Но вот проскочила грузовая машина, объехала меня, стоявшую на ее пути с вытянутыми в стороны руками. Показалась эмка. Опять голосую, но тщетно. Не замедляя хода, эмка несется мимо. Тогда, не задумываясь, вытащила я наган из кобуры и выстрелила вверх. Шофер дал задний ход, остановился недалеко от меня. Затем открылась передняя дверца машины, и из нее легко выскочил бравый капитан. Он ловко выхватил у меня оружие, выкрутил руки за спину, а сам полез в нагрудный левый карман моей гимнастерки за документами. Такого обращения с собой я не могла допустить! Не менее ловко наклонила голову да зубами как хвачу капитана за руку кровь брызнула!
Гляжу, из машины выбрался полный генерал, стал расспрашивать, кто я и по какому праву безобразничаю на дороге.
— А вы кто такой? — выпалила, но свое удостоверение достала. А удостоверение было весьма внушительное — выданное на мое имя, оно предлагало всем воинским частям и гражданским организациям оказывать предъявителю документа всяческое содействие в выполнении заданий.
— Вам куда ехать? — уже вежливо спрашивает генерал.
— В штаб девятой армии.
— Садитесь в машину, — предлагает и любезно так интересуется:
— Где это вас опалило?
Рассказала я, что со мной произошло, и вдруг как расплачусь. От обиды или от боли? Очень уж болели обожженные руки, а тут еще этот капитан, выкручивая их, содрал кожу — они кровоточили.
— Не плачь, девушка, — стал успокаивать меня генерал, — а то и лицо начнет саднить от слез. Мы тебя сейчас мигом доставим в штаб девятой армии.
Однако на войне и "сейчас", и "мигом" — понятия растяжимые. Только через три часа мы нашли штаб армии, где я и вручила пакет начальнику оперативного отдела.
В санитарной части мне смазали лицо, забинтовали руки. В столовой накормили, а к вечеру на грузовой машине отправили на аэродром.
В эскадрилье меня встретили по-братски. Начхоз Народецкий даже принес конфет вместо ста граммов водки, которую нам выдали за вылеты. Он знал, что я свою норму не пила, а отдавала механику или пилотам, и старался при случае побаловать меня конфетами или чем-то вкусным.
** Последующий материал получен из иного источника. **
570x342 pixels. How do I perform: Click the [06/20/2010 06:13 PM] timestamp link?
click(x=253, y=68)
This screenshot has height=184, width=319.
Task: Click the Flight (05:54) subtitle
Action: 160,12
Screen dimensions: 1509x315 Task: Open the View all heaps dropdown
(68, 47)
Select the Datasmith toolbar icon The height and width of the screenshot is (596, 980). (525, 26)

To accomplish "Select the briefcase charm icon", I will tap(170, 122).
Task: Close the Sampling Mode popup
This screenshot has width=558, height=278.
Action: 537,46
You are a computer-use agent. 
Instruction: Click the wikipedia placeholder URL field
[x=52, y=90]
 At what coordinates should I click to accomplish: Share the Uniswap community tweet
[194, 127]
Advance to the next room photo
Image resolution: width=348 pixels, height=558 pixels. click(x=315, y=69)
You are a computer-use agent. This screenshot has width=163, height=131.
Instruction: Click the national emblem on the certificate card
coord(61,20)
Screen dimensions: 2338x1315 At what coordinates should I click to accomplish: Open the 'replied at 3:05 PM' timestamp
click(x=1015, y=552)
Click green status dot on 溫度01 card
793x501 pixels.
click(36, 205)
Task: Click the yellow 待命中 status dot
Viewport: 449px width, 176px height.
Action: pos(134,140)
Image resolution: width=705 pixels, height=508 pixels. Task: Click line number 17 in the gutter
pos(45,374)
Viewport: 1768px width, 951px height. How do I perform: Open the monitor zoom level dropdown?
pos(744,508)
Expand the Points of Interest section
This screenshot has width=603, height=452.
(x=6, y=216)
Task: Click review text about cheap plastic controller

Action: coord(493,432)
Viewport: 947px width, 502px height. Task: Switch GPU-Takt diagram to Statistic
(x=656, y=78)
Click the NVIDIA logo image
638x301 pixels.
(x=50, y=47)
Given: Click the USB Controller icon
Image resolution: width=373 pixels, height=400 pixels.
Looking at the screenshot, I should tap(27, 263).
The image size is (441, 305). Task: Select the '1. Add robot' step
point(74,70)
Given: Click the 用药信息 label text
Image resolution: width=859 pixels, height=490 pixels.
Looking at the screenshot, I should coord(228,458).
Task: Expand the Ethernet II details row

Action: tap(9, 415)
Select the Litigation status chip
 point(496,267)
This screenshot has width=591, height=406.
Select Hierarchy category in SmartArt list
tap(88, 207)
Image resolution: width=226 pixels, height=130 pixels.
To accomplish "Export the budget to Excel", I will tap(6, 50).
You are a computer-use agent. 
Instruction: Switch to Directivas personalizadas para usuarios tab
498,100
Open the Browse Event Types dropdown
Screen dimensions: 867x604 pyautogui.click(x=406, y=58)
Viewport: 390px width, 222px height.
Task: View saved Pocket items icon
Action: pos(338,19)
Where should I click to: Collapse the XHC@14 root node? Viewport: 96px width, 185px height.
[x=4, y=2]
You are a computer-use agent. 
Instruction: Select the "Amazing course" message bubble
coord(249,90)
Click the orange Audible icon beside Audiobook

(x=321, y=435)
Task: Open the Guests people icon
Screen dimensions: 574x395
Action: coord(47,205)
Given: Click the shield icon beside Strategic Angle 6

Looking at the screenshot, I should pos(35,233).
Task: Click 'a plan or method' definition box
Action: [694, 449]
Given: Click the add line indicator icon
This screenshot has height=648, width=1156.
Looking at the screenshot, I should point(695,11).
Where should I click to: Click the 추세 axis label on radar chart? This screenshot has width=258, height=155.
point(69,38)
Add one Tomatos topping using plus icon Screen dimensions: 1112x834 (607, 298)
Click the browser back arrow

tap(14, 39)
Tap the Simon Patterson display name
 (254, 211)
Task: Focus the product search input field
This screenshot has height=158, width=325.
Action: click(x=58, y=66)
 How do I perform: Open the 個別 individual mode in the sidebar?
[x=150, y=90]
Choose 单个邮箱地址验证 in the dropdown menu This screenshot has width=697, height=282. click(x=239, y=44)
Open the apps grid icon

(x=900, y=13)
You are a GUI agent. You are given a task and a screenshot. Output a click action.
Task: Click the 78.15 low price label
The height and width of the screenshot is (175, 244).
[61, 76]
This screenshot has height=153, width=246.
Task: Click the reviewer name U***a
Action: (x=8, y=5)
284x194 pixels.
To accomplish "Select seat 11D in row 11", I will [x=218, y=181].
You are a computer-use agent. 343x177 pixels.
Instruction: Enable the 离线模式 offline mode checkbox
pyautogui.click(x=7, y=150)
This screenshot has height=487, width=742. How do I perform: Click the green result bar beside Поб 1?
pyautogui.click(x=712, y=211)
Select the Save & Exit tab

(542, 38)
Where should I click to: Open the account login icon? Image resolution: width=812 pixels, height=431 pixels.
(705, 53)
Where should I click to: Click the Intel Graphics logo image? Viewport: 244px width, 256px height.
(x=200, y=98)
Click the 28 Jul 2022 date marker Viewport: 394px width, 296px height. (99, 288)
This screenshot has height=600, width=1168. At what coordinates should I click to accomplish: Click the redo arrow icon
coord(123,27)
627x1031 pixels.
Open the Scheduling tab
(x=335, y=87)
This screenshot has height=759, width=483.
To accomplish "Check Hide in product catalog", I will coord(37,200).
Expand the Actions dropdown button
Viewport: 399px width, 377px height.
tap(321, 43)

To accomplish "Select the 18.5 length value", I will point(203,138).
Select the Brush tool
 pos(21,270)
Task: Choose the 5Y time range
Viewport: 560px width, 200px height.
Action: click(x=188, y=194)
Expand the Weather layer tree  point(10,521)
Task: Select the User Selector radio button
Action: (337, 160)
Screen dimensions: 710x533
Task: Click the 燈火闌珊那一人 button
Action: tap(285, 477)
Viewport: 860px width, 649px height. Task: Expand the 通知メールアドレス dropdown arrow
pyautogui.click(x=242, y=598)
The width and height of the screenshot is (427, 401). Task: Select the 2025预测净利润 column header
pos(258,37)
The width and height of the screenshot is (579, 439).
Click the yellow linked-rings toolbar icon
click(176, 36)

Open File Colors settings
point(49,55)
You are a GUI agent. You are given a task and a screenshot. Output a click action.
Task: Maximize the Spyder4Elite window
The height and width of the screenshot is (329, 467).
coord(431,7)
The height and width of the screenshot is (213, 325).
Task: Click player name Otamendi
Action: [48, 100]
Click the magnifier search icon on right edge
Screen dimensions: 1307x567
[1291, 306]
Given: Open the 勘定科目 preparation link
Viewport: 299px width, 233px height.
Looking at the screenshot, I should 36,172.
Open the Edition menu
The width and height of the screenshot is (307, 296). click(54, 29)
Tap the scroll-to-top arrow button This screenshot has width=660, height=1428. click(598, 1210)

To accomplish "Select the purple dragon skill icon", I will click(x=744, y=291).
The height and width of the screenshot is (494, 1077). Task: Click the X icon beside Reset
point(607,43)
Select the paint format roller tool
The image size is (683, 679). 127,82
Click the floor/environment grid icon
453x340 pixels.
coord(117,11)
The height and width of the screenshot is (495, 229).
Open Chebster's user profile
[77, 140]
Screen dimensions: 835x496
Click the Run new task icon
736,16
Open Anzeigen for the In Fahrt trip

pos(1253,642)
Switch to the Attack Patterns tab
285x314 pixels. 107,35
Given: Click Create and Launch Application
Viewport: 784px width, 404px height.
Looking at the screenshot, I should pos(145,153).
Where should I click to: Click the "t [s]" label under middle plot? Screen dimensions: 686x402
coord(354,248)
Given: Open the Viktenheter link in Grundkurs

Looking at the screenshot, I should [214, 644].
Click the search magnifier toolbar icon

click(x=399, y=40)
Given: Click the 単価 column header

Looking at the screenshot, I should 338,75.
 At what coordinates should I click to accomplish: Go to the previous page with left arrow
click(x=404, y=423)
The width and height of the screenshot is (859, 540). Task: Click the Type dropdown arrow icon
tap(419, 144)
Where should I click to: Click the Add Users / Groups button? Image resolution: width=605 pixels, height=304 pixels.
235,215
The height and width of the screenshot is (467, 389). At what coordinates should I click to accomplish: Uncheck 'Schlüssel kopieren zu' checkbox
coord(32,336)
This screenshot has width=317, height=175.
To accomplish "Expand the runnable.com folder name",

Когда мы базировались под Ворошиловоградом и жили в лесу, в палатках, летали мало. На фронте было затишье. Однажды Народецкий пригласил меня поехать с ним в Ворошиловград на экскурсию. Осмотрев город, мы зашли в универмаг, и там я увидела широкополую соломенную шляпу с роскошным букетом искусственных цветов. Долго я стояла да любовалась ею. Тогда начхоз, уловив мой взгляд, обращенный к соломенному чуду, о чем-то пошептался с продавщицей, и та вручила ее мне.